Lors des Journées nationales de l'archéologie, j'ai annoncé des mesures d'urgence tendant à défendre l'archéologie préventive et la création d'une commission appelée à rédiger un Livre blanc évaluant le bilan de la loi sur l'archéologie préventive dix ans après sa promulgation, ce qui me permettra de prendre les mesures nécessaires. L'expertise de l'Institut national de recherches archéologiques préventives (Inrap) est indiscutable mais l'émergence de nouveaux acteurs - collectivités territoriales, mais aussi opérateurs privés - rend une nouvelle analyse indispensable. Dans l'intervalle, le financement de l'Inrap devra être assuré.

Si les Archives nationales, dont j'aurai le plaisir d'inaugurer, à la rentrée, le nouveau bâtiment à Pierrefitte-sur-Seine, sont une priorité, je souhaite aussi renforcer le partenariat avec l'État pour ce qui concerne les archives départementales. Il faudra également revenir sur certaines dispositions de la loi sur les archives de 2008, qui sont de nature à entraver la recherche archivistique. J'entends redonner aux chercheurs la liberté dont ils ont besoin et l'accès à cette ressource constituée collectivement.

Nous célébrerons le 4 août prochain le cinquantième anniversaire de la loi Malraux sur les plans de sauvegarde et de mise en valeur des quartiers historiques, qui s'insère également dans une perspective patrimoniale. La défense et la mise en valeur de notre patrimoine sont l'une des principales missions revendiquées par ce ministère.

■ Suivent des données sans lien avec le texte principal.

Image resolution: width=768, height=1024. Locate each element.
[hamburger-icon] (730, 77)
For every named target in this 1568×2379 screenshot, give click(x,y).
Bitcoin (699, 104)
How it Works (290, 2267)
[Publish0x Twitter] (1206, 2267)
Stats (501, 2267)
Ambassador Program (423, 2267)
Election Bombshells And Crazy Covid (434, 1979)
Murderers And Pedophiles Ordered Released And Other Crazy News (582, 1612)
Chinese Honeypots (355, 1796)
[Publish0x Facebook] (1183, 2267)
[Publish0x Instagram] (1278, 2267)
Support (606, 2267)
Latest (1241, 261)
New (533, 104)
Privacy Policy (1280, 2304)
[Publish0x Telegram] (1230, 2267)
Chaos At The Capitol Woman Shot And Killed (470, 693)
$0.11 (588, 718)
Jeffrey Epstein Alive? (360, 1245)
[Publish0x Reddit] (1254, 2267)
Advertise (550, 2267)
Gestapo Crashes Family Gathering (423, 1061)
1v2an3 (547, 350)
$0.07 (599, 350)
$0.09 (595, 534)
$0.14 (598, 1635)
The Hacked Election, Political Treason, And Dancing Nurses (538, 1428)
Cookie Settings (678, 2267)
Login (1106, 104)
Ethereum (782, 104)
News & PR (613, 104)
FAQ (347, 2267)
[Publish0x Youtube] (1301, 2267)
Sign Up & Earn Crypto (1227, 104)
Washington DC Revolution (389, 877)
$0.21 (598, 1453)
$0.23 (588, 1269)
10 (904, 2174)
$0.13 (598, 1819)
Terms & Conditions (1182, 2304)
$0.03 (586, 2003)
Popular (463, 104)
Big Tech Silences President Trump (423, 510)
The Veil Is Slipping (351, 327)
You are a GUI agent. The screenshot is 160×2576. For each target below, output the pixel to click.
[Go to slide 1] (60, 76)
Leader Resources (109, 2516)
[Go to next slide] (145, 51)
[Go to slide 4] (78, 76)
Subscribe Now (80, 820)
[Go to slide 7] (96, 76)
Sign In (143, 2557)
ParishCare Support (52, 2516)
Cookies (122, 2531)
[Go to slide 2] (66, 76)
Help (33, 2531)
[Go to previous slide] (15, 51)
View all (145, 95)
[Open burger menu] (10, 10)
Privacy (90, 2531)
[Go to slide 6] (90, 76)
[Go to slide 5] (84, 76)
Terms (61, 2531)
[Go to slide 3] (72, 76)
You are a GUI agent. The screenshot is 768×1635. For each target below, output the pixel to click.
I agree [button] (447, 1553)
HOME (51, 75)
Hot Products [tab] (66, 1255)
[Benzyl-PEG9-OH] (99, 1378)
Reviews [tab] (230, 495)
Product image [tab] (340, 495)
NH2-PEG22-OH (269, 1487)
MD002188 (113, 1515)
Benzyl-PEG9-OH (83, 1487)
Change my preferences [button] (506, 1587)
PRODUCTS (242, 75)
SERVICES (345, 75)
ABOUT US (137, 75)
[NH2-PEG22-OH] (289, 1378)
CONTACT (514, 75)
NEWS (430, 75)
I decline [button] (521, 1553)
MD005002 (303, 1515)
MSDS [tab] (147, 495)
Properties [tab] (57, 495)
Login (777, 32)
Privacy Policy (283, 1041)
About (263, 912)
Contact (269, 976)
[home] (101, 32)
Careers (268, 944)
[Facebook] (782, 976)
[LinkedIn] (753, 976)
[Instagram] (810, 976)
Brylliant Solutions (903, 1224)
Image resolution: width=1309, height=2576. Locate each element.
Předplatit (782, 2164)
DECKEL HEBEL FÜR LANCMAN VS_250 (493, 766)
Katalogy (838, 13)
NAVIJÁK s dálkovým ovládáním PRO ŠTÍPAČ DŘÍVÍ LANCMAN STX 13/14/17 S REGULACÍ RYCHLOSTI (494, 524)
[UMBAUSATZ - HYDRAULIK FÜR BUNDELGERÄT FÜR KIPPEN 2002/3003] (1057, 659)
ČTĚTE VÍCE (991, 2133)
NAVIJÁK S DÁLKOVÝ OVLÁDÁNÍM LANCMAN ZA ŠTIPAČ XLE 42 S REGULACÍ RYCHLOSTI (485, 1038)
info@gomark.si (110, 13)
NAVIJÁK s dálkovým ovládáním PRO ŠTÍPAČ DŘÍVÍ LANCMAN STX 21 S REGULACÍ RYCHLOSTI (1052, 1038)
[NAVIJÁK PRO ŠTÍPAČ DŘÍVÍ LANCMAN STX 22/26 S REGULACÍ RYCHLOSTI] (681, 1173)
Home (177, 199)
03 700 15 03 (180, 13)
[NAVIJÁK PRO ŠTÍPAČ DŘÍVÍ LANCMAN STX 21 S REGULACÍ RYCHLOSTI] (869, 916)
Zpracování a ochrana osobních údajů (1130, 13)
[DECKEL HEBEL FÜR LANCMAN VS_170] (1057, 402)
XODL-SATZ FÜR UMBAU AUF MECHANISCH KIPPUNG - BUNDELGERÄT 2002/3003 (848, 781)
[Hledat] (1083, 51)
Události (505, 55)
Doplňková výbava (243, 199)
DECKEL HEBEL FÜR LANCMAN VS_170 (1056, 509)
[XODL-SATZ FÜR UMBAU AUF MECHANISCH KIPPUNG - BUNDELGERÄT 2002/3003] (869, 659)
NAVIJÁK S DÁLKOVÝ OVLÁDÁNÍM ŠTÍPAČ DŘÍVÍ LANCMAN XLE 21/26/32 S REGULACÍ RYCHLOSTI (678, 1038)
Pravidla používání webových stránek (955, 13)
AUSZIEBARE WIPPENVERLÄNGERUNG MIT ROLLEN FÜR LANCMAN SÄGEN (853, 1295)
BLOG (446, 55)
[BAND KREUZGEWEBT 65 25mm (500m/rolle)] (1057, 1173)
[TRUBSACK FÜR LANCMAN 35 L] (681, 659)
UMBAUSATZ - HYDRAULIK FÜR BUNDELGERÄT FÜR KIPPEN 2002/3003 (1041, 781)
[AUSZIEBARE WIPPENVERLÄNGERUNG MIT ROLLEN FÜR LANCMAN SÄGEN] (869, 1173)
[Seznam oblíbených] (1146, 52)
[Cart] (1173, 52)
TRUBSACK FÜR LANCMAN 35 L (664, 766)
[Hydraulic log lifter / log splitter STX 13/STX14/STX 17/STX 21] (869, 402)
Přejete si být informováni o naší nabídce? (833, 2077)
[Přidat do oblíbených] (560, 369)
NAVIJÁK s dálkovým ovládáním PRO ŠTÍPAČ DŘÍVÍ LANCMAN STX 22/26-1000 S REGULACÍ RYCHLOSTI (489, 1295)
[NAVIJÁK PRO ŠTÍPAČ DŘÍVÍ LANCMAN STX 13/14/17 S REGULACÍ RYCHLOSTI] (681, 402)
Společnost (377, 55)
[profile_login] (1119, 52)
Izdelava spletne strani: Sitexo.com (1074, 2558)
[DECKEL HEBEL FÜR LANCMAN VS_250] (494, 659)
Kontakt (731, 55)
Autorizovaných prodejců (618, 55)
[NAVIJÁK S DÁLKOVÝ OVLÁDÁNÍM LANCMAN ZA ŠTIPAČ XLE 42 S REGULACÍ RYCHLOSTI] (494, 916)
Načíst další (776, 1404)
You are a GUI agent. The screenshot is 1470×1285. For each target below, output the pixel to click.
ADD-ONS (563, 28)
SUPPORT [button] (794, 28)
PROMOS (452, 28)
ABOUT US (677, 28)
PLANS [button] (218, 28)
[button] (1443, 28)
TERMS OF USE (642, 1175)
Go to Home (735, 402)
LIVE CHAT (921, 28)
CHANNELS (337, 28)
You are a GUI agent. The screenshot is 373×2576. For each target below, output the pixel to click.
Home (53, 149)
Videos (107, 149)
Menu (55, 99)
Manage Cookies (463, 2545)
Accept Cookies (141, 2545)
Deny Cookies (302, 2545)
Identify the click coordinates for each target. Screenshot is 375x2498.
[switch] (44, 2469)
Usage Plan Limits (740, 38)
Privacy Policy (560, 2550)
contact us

La très récente inscription au patrimoine mondial de l'UNESCO du bassin minier du Nord-Pas-de-Calais traduit la volonté du ministère de valoriser le patrimoine industriel comme socle de la mémoire collective. Cet exemple montre, par excellence, comment et pourquoi la culture, loin d'établir des séparations entre les hommes, est au contraire le lieu symbolique de leur réunion, de leur rassemblement et de leur réconciliation. Dans les temps de crise que nous connaissons, l'art et la culture doivent être, plus que jamais, une source d'espoir.